Creative Commons 'BY' version 4.0 license
Abstract

The recent emergence of complex datasets in various disciplines presents a pressing need to devise regression models that have tensors either as a response or as a covariate, often under assumptions of sparsity in the corresponding tensor-valued coefficients. Models that involve tensors often require special treatment in a modeling setting due to their potentially large structures and general assumptions of sparsity in regard to associations with covariates. Importantly, scenarios with small sample sizes benefit from Bayesian methods that allow for flexible model conditions while also rigorously defining the uncertainty in any conclusions drawn from a model.
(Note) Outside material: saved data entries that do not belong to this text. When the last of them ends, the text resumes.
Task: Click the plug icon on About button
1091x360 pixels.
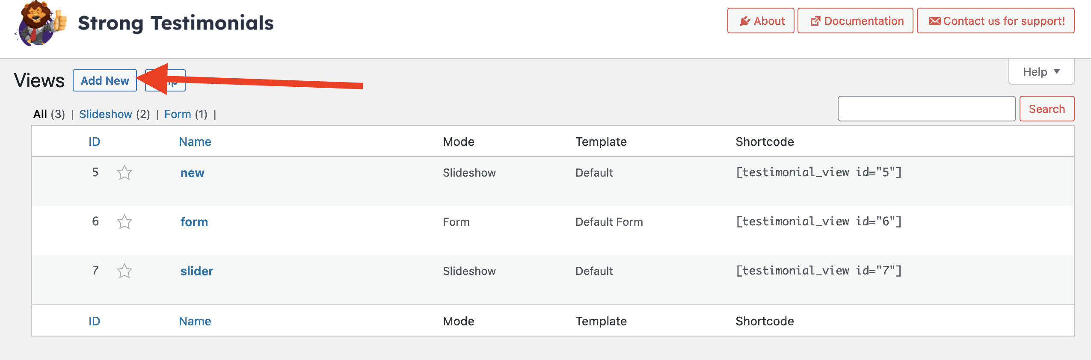Action: coord(745,21)
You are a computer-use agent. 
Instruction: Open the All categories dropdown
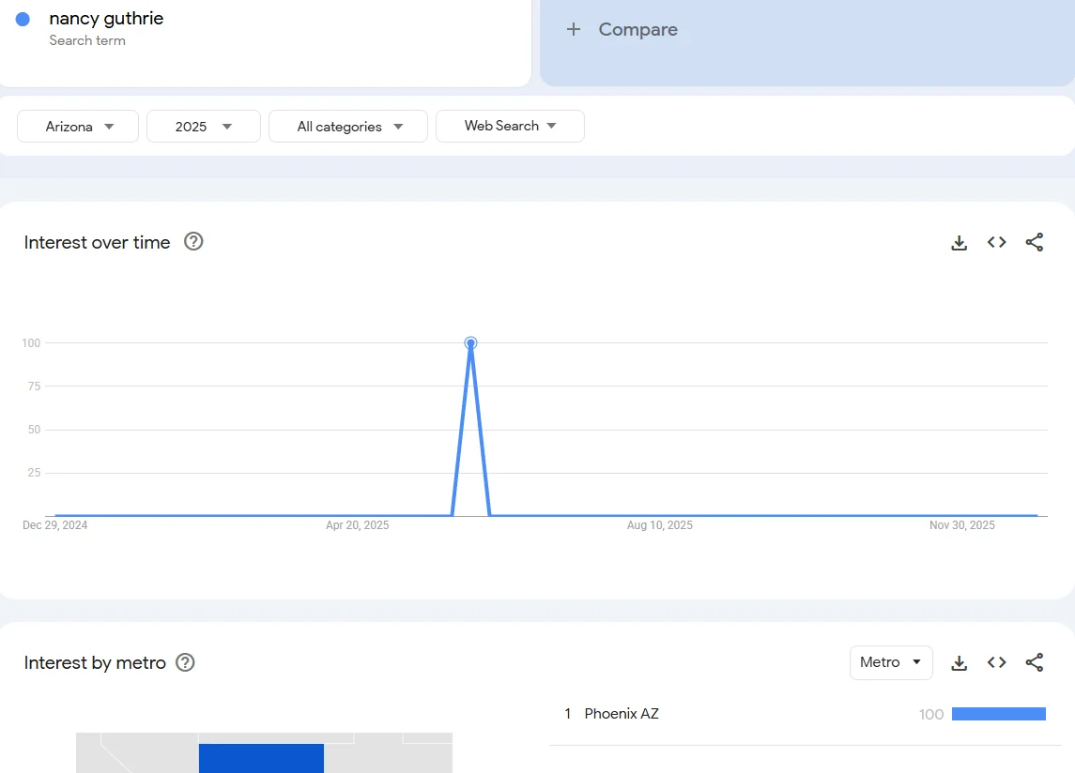348,127
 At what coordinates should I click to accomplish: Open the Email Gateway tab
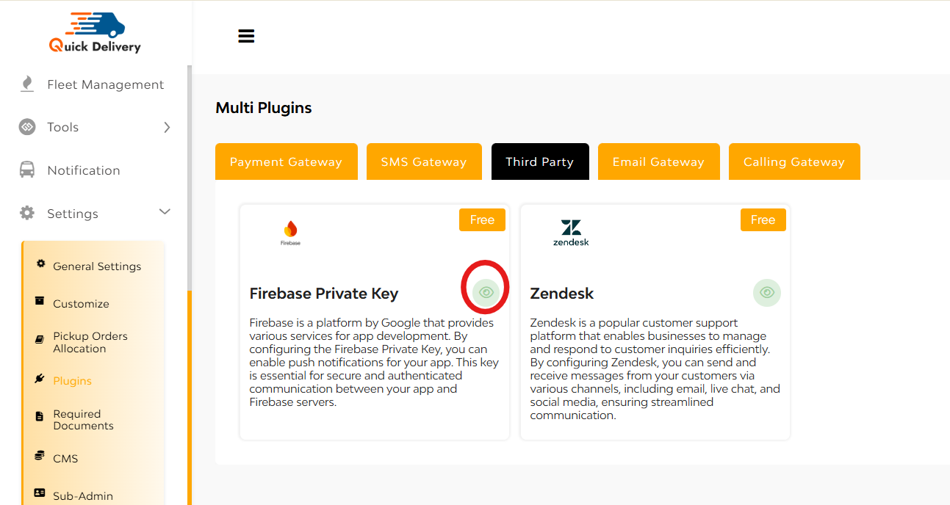658,161
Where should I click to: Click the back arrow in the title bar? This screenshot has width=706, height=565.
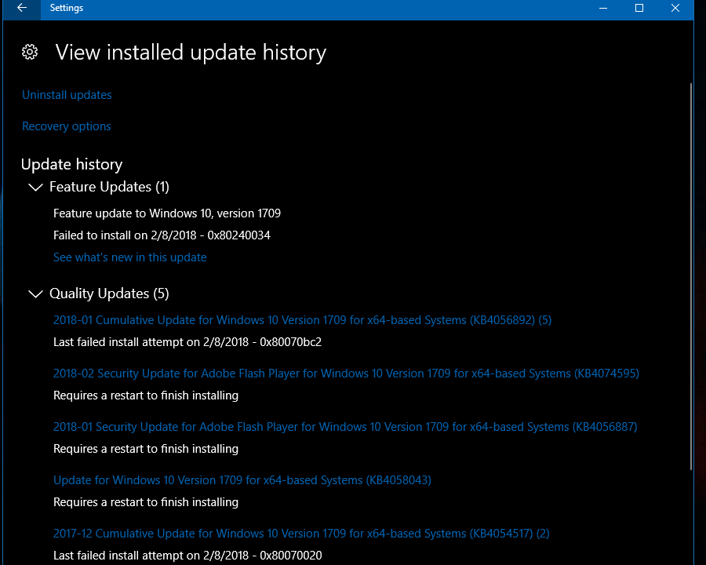22,9
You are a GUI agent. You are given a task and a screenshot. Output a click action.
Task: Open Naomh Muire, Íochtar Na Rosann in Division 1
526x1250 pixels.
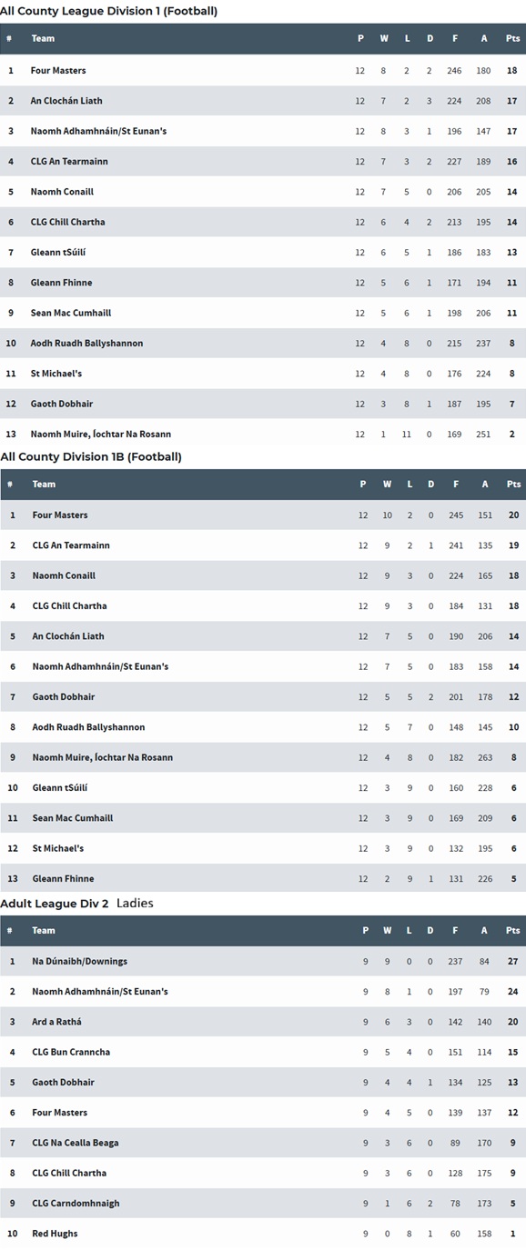point(101,435)
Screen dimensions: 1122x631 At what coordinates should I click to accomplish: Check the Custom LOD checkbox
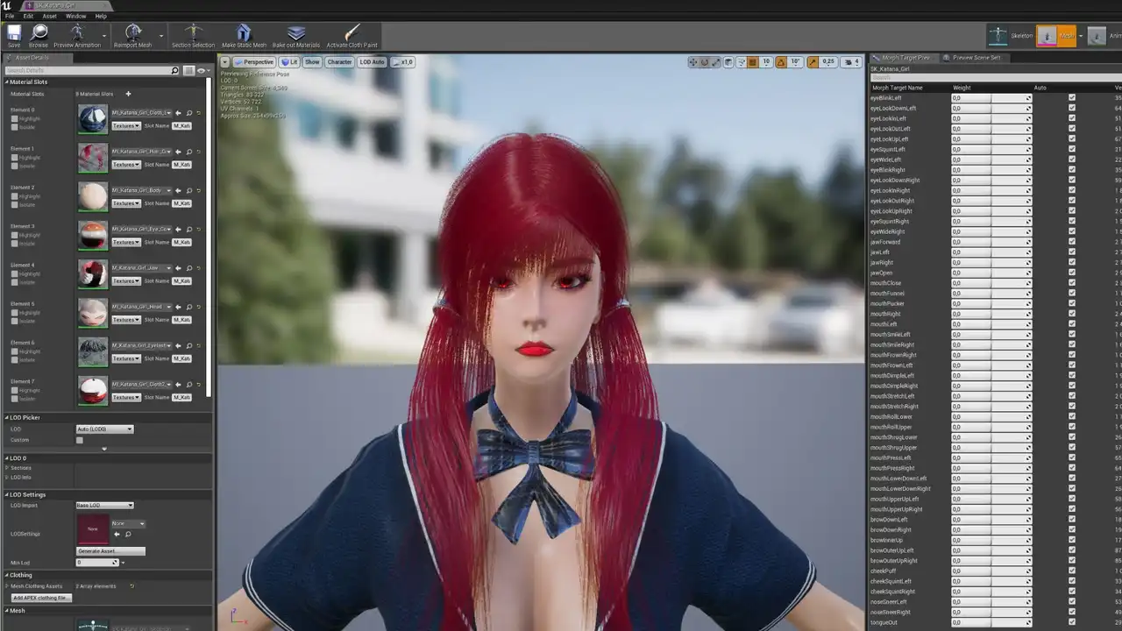tap(80, 440)
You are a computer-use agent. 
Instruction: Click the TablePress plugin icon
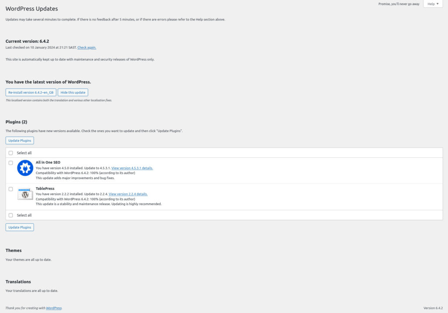coord(25,194)
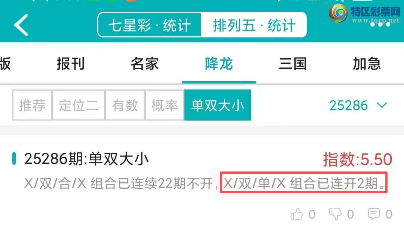Choose the 定位二 filter button
This screenshot has height=234, width=404.
click(79, 105)
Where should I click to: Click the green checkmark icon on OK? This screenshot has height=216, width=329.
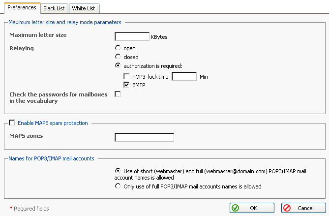[x=236, y=208]
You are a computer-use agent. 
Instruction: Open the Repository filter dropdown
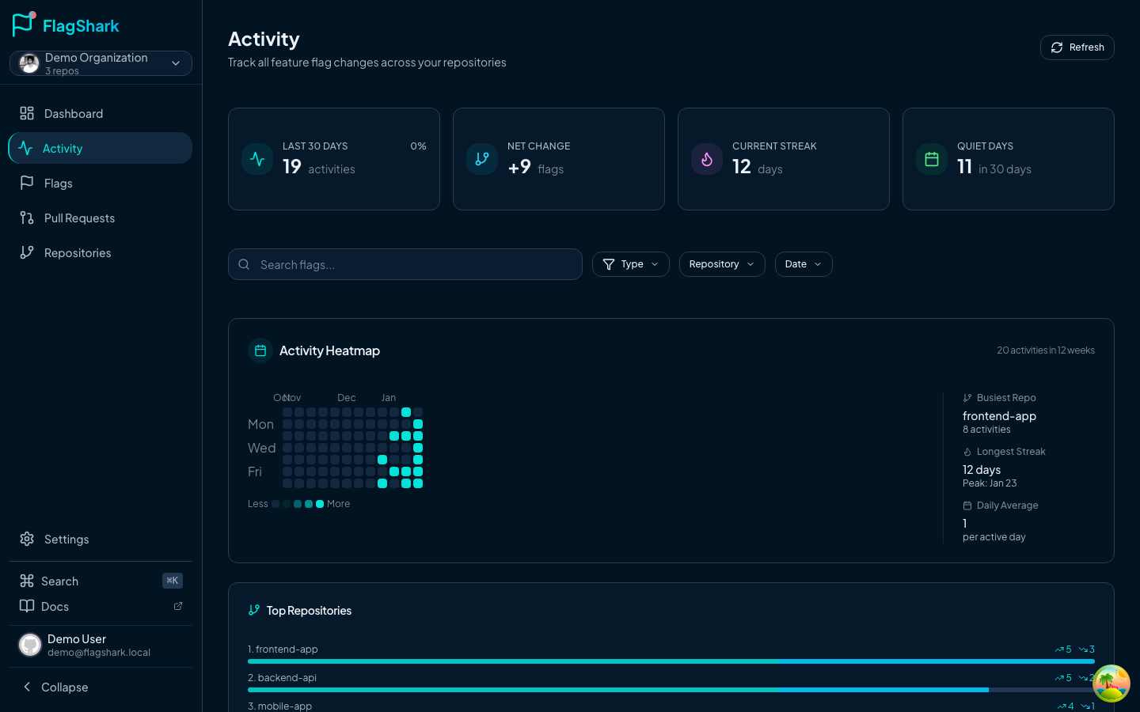[x=721, y=264]
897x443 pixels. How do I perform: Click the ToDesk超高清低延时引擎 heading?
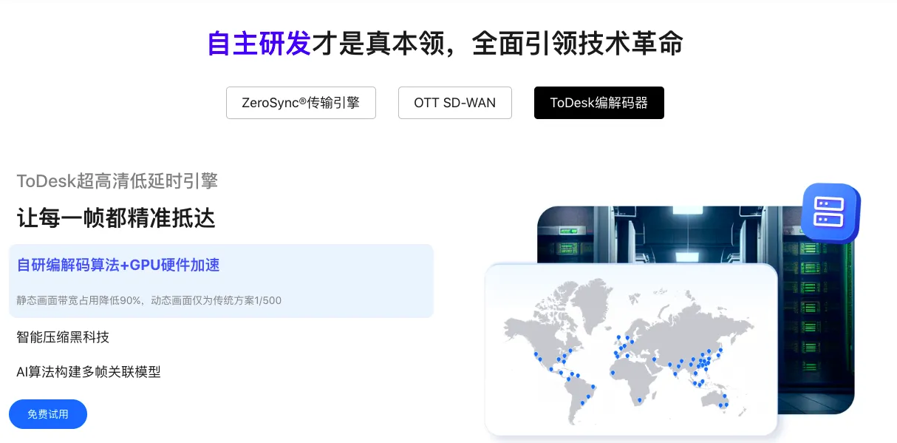pos(116,181)
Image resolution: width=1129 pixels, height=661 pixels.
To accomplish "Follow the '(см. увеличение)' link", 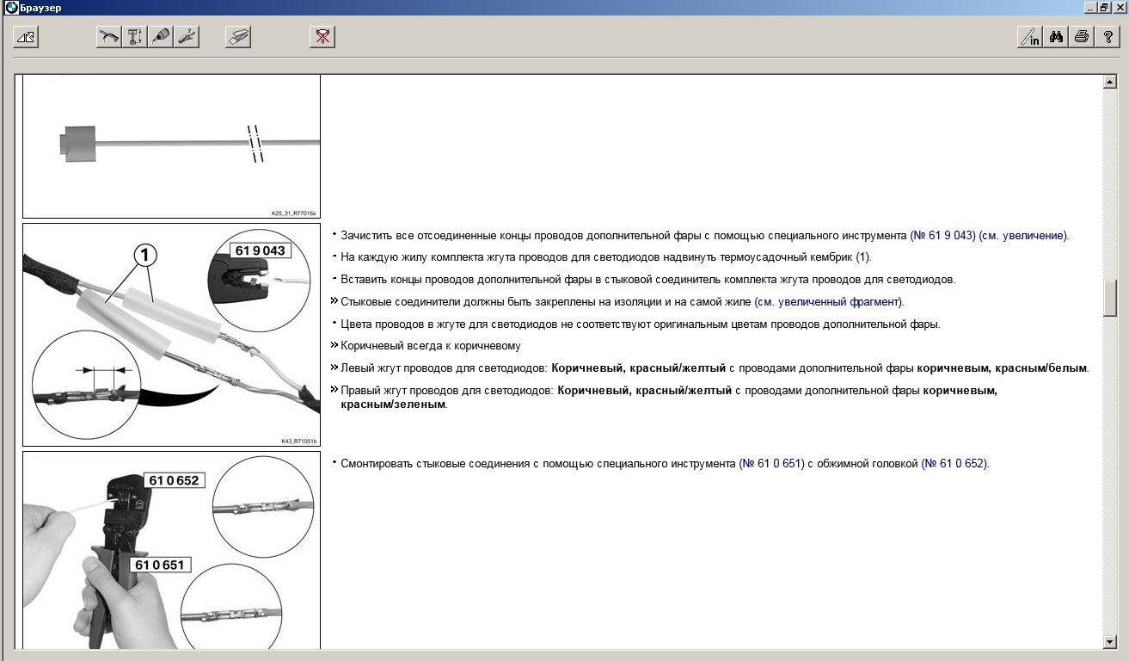I will pos(1023,235).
We begin with general introductions to Bayesian analysis, neuroimaging, and tensor notations in the first chapter. The goal in these short overviews is not to provide a comprehensive background, but to inform the casual reader about key concepts that will be referenced throughout this dissertation. Afterwards, we proceed through new methods in Bayesian modeling of tensor-valued variables, covering three different analysis scenarios.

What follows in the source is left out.